Weston’s position was supported by Priority Limited, the company alleged to have been the original owner of the disputed land.
Represented by lawyer Katwa Kigen, Priority Limited argued that KCAA had already litigated the matter before the NLC and received a valid determination, thus it could not initiate another case involving the same parties.
“The petitioner’s claim is res judicata in toto, owing to the absence of an appeal from the NLC’s adjudication and resolution of the dispute. The petition is therefore an abuse of the court’s process, including the proceedings already undertaken at the National Land Commission,” read Priority Limited’s reply, filed on 1 July 2020.
In response, KCAA maintained that its claim before the NLC had sought restitution of its land—not compensation, as the NLC had ultimately ordered.
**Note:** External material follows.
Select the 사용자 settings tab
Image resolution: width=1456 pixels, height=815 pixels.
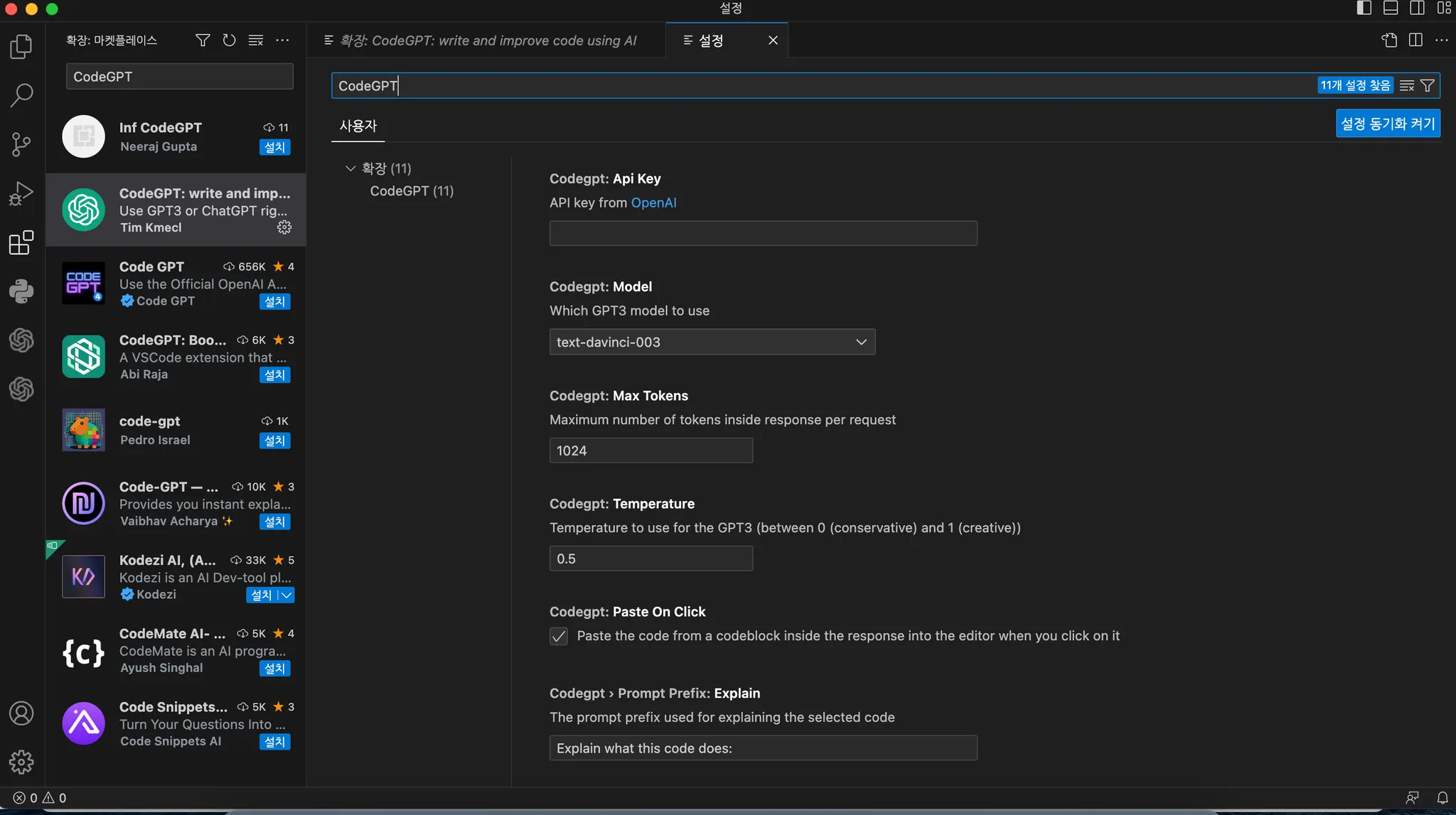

The authority’s former lawyers, Otiende Amollo and Stephen Ligunya, contended that KCAA’s only objective was to reclaim its land, not to be financially compensated. “The first respondent’s (NLC) determination is irrational and irregular, as no party pleaded for compensation. Moreover, the final order fails to account for fixtures and developments on the land, rendering it ambiguous, absurd, and incapable of implementation,” KCAA stated in court documents.
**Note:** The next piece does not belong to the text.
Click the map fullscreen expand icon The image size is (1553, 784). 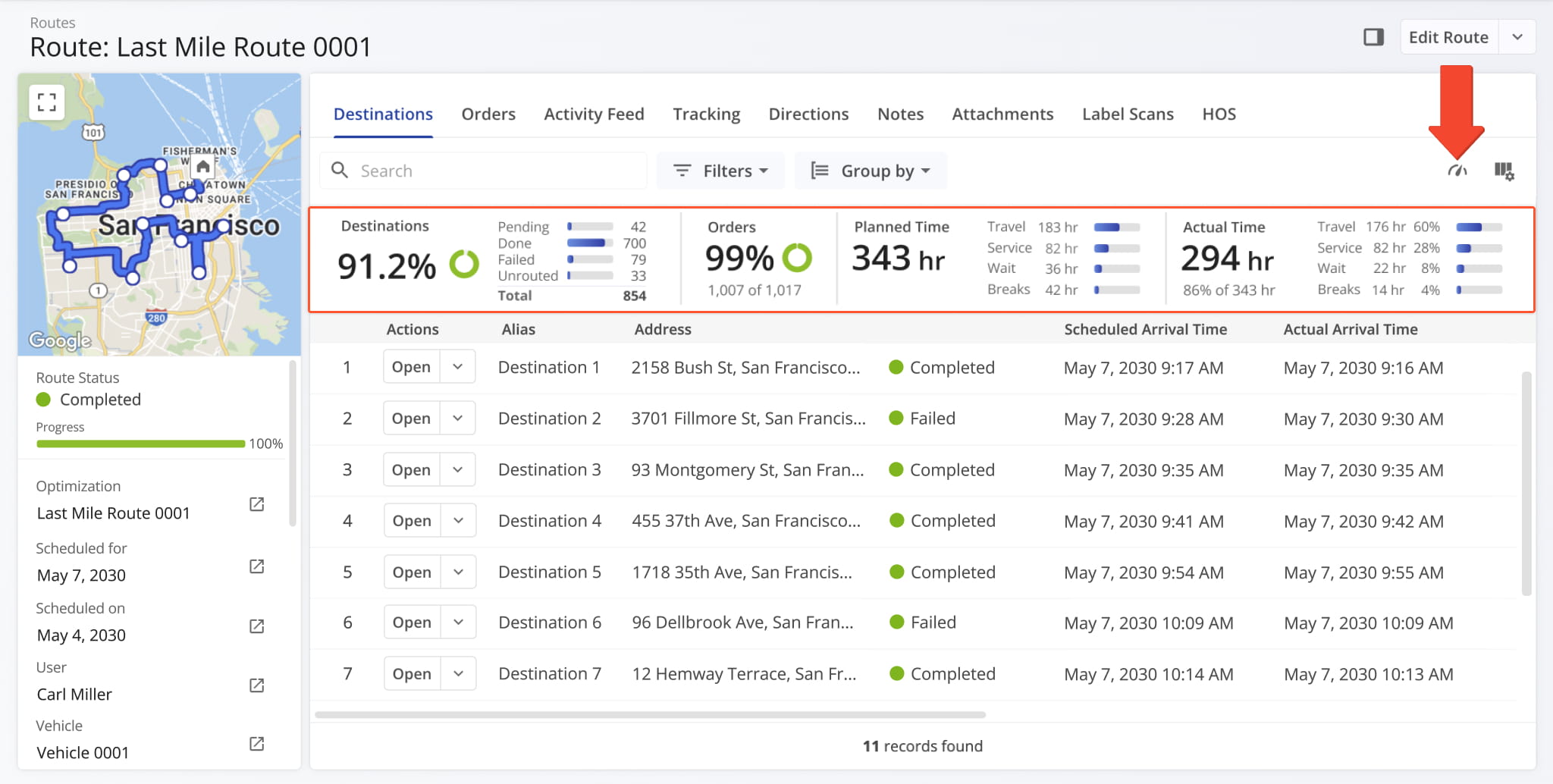(47, 102)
The authority further argued that the NLC’s decision was unreasonable, as it ignored evidence of corrupt dealings by Weston Hotel, Priority Limited, and Monene Investments Limited, and failed to uphold KCAA’s legitimate expectations of property rights protection.
“The determination irrationally overlooked the fraudulent acquisition of the land by the second, third, and fourth respondents. By failing to uphold the petitioner’s property rights, it set a dangerous precedent that effectively shields land grabbing by private interests from legal accountability,” the court papers continued.
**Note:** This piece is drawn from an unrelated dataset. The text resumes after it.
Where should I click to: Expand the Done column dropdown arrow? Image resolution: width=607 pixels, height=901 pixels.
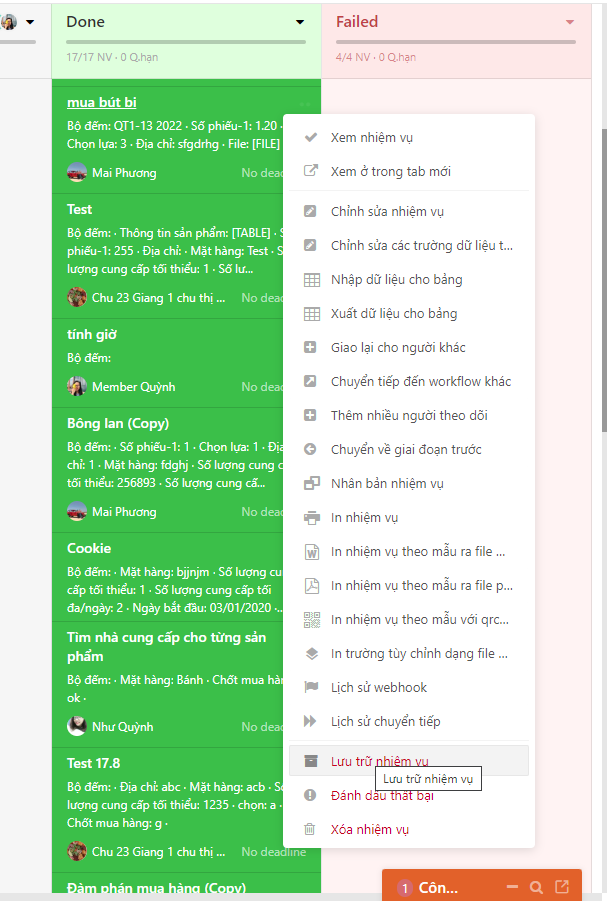tap(299, 22)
Captain Gilbert Kibe, KCAA’s former Director-General, testified that the land was acquired fraudulently. Expensive DCA equipment was dumped at sites in Athi River and Industrial Area, where it deteriorated. Kibe accused Weston of knowingly building on grabbed land without approvals from relevant authorities, including KCAA.
He also claimed the NLC attempted to legitimise the illegality by ordering compensation, despite acknowledging the land was mentioned in the 2004 Ndung’u Report as belonging to KCAA. He argued any proper due diligence in 2007 would have revealed the true ownership and that Weston could not claim innocence.
KCAA also accused Weston of violating Regulation 65 of the Civil Aviation (Aerodromes) Regulations by building without necessary approvals.
Court documents revealed KCAA’s efforts to recover the land spanned years and included appeals to the EACC, the Ndung’u Commission, and police. On 3 July 2001, KCAA was allocated plots LR Nos. 9187 and 9188 by then-Commissioner of Lands Sammy Mwaita. Payment was made and follow-up letters were written by KCAA and Transport Ministry officials urging issuance of a title deed.
Despite official recognition, by early 2003, a private developer had fenced the land. A final push to resolve the matter came in a letter by Transport PS Sammy Kyungu, who warned against irregular allotments and called for revocation of any illegal title.
The legal dispute between KCAA and Weston Hotel was eventually settled quietly before Justice Lucy Mbugua.